Objective: To estimate the association between chronic hypertension and perinatal mortality and evaluate the extent to which this risk is impacted by preterm delivery. Design: Cross-sectional analysis. Setting: US, 2015-2018. Population: Singleton births from 20-44 weeks’ gestation. Main outcomes and measures: We derived the risk of perinatal mortality in relation to chronic hypertension from fitting log-linear Poisson models with robust variance. Risk ratios (RR) and 95% confidence intervals (CI) were estimated after adjusting for confounders. The impact of misclassifications and unmeasured confounding biases were assessed.

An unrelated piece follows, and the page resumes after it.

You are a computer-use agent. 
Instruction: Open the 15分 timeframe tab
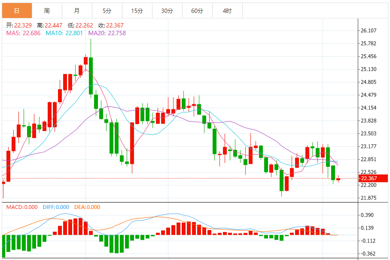[x=137, y=11]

Causal mediation analysis was performed to quantify the impact of preterm delivery on the association. Results: Of the 15,090,678 singleton births, perinatal mortality was 22.5 per 1000 births in chronic hypertensive pregnancies compared to 8.2 per 1000 births in normotensive pregnancies (adjusted RR 2.05, 95% CI 2.00, 2.10). Corrections for exposure misclassification and unmeasured confounding biases substantially increased the risk estimate. Although, causal mediation analysis revealed that most of the effect of chronic hypertension on perinatal mortality was mediated through preterm delivery, the perinatal mortality rates were highest at early term, term, and late term gestations, suggesting that a planned early term delivery at 37-386/7 weeks may optimally balance risk in these pregnancies. Additionally, 87% (95% CI 84, 90) of perinatal deaths could be eliminated if preterm deliveries, as a result of chronic hypertension were prevented. Conclusions: Chronic hypertensive pregnancies are associated with increased risk for perinatal mortality. Planned early term delivery and targeting modifiable risk factors for chronic hypertension may reduce perinatal mortality rates.